**EXCERPT PROVIDED:**
"Google probably has the best networking technology on the planet."
How do we quantify this?
"This is important for several reasons. On EC2, if a node has a hardware problem, it will likely mean that you'll need to restart your virtual machine."
I would much rather create a service that can tolerate single node outages than relying on "live migrations". I am not sure what he meant by the SSD comparison, Amazon EBS that can be SSD but still it is a network mounted storage.
"Most of GCP's technology was developed internally and has high standards of reliability and performance."
Guess what AWS was developed for.
I like hand-wavy, articles as much as any other guy, but it seems to me they picked GCP and wrote an article to justify it, an cooked up some numbers with single dimension comparisons to make it look like scientific. I wish I was working on single dimension problems in real life, but it is always more complex than that. I am more interested in worst case scenarios and SLAs than micro-benchmark results when comparing cloud vendors. Discarding Azure was purely arbitrary, in fact, Azure is more than happy running Linux or other non-Windows operating systems, I am not sure where he got the idea of " Linux-second cloud".
https://azure.microsoft.com/en-us/blog/running-freebsd-in-az...
> "Google probably has the best networking technology on the planet." How do we quantify this?
In the article they did a bunch of tests. Quote: GCP does roughly 7x better for the comparison of 4-core machines, but for the largest machine sizes networking performance is roughly equivalent.
There is also https://github.com/GoogleCloudPlatform/PerfKitBenchmarker if you want to benchmark things yourself.
Seriously, try it yourself. I think you will be pleasantly surprised.
> I would much rather create a service that can tolerate single node outages than relying on "live migrations".
Services should tolerate node failure even on GCP, live migration does not really help with that. It's more about reducing ops. With AWS, you have to manually reboot your machines when a infra upgrade happens. With GCP it is automatic.
> I am not sure what he meant by the SSD comparison, Amazon EBS that can be SSD but still it is a network mounted storage.
I'm not too sure what your question is?
> Discarding Azure was purely arbitrary
Agreed, would love to know more about why they didn't consider Azure
1. AWS does explicitly tells you up front that smaller instance sizes come with smaller network throughput. This is well known and well communicated even when you browse the instance offerings. Doing 7x better for a 4 core instance is hardly relevant (depending on the actual CPU type though), being able to saturate your pipe would probably consume much of your CPU time and you could hardly do anything else on the box. You can prove me wrong on this one. Synthetic benchmarks are not really relevant for production use cases.

**WRITTEN TASKS:**
[A] Summarize the forum thread about GCP and AWS in two sentences.
[B] Name every cloud platform mentioned in the forum thread about GCP and AWS.
[C] Write the next part of the forum thread about GCP and AWS, picking up after its final sentence.

**RECORDS PROVIDED:**

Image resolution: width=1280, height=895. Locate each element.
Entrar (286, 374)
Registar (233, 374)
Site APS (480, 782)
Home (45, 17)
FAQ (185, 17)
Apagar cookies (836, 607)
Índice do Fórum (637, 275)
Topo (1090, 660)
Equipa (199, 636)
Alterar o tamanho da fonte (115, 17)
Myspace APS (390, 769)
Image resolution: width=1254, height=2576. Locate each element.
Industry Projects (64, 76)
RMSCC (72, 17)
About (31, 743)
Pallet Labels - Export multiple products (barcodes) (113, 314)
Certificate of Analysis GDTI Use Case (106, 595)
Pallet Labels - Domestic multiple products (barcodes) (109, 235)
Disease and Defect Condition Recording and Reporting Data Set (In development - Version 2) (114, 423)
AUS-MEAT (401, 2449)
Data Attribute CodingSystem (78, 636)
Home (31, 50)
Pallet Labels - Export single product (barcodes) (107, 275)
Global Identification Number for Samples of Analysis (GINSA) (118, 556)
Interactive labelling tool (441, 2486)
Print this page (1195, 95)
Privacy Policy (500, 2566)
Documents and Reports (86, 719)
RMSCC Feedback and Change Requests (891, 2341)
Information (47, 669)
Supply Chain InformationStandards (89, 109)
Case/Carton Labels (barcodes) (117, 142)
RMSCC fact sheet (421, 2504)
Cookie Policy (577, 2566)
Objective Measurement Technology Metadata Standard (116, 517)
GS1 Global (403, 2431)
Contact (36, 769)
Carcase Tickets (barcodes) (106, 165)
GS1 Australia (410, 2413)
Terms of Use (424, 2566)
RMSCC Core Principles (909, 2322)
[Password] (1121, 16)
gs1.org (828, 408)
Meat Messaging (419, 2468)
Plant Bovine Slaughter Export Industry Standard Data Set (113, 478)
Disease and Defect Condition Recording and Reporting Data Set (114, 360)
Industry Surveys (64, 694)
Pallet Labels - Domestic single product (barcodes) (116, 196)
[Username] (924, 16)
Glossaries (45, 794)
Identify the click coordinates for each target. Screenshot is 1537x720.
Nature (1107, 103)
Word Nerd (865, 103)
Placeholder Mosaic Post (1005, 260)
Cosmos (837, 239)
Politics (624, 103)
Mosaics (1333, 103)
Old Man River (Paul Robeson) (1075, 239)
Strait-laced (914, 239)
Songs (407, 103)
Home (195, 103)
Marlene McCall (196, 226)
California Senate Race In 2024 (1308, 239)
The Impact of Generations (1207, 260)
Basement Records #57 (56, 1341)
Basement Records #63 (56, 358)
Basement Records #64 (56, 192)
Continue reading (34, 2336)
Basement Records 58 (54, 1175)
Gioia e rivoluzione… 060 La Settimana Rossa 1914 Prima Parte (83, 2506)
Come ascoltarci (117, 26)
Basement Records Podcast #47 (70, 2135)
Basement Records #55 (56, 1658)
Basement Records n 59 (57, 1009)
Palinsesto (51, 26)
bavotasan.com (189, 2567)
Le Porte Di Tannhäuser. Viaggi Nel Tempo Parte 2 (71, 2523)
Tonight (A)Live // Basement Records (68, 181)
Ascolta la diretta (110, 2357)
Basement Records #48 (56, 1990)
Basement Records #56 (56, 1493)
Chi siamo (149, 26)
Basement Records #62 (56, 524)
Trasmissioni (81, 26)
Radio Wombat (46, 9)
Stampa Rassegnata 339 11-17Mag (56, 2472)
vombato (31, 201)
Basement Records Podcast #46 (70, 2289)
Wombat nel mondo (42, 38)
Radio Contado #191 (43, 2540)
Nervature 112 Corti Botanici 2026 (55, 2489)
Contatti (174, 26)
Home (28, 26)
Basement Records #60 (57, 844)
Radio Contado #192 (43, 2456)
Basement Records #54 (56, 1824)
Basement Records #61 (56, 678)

**ANSWERS BELOW:**
[A] One commenter disputes an article's claims that Google Cloud Platform has the best networking and high standards of reliability, calling its single-dimension comparisons hand-wavy and its dismissal of Azure arbitrary. A reply cites the article's network tests and a benchmarking tool and says live migration reduces ops work rather than replacing fault tolerance, while another response notes that AWS openly states smaller instances get less network throughput and that synthetic benchmarks matter little in production.

[B] Google Cloud Platform (GCP), AWS, Azure

[C]
A good read in the subject: http://www.brendangregg.com/activebenchmarking.html
2. On reducing OPS. You are implying that these OPSy things are not automated. You should ask your SRE co-workers about this one. For running a website this scale, you absolutely need to automate cases when the server is rebooted. Meaning, on shut down it needs to remove itself from the load-balancer or from the resource pool, and when it comes back it has to put itself back. Worst case scenario you can just terminate the instance and let auto-scaling do its job. All of these are completely human attention free operations in most cases, but I do understand that some smaller customers are not so advanced with automation and GCP might be optimizing for those clients.
3. I do not have any question, as I pointed out that in the article the author is talking about EBS while it might appear to the reader that he is talking about some sort of local SSD.
4. Great! I would like to know it too! We should petition together. :)
Every once in a while you'll hear some random spec from one of these companies, and it's always pretty surprising, but Amin's team has achieved 5 Petabit/s in bisectional bandwidth. It's more than surprising.
[1] https://www.youtube.com/watch?v=FaAZAII2x0w [2] https://www.youtube.com/watch?v=n4gOZrUwWmc [3] https://www.youtube.com/watch?v=RffHFIhg5Sc
EC2 being developed for internal use is more myth than fact. The original idea was for internal use, but didn't exist much beyond a "short paper"[1] until it was green-lighted (by Bezos) as an external/sellable service.
[1] https://docs.google.com/presentation/d/1B1jvWWh0ACaDv4ryEzLl...
I know, lots of dimensions for that comparison, but probably picking a few dimensions, or letting users select a few, could give a reasonable ranking of services and prices.
This is a huge advantage. For instance, some of our jobs are computationally-intensive but relatively light on memory. In GCE I can run 32 core machine with 28GB RAM and it will cost me $887.68/month (without any sustained use discounts).
In AWS, the closest option I have is c4.8xlarge (36 cores / 60 GB RAM) which will cost $1,226.10/mo.
And if I need local (ephemeral) storage in AWS, I'm severely limited in instance types I can choose from, while in GCE you can attach local SSD to any instance type, including custom.
If you factor in per-minute billing in GCE and automatic sustained use discounts, we are talking about serious savings without any advance planning (required for using reserved instances).
EC2 still has some advantages - it supports GPU-equipped instances, for example, but for our computational pipelines GCE is a clear winner for now (and Cloud Dataproc is so much nicer than EMR!).
I have a feeling this person never really dove into Azure, and just wrote it off because it had Microsoft services built in; and of course various sysadmins still have a strong bias against Microsoft, especially if they are Open Source advocates. Seems like the entire article is mostly just comparing AWS to GCP instead of giving an actual overview of the cloud landscape, just brushes off every other provider (that's not AWS or GCP) without diving into an actually reason -why.-
Yes I know Azure runs Linux, let me unpack that point: We had run previously on a cloud that wasn't focused on Linux hosting as their flagship OS. The effect we observed was that Linux was a second-class citizen in terms of features and performance. Perhaps its unfair to project that onto Azure, but I think its true that AWS and GCP think about Linux first, and Azure doesn't. Running a company on the cloud means relying on the compute product (GCE/EC2) as the foundation for your infrastructure, so we think this makes a difference.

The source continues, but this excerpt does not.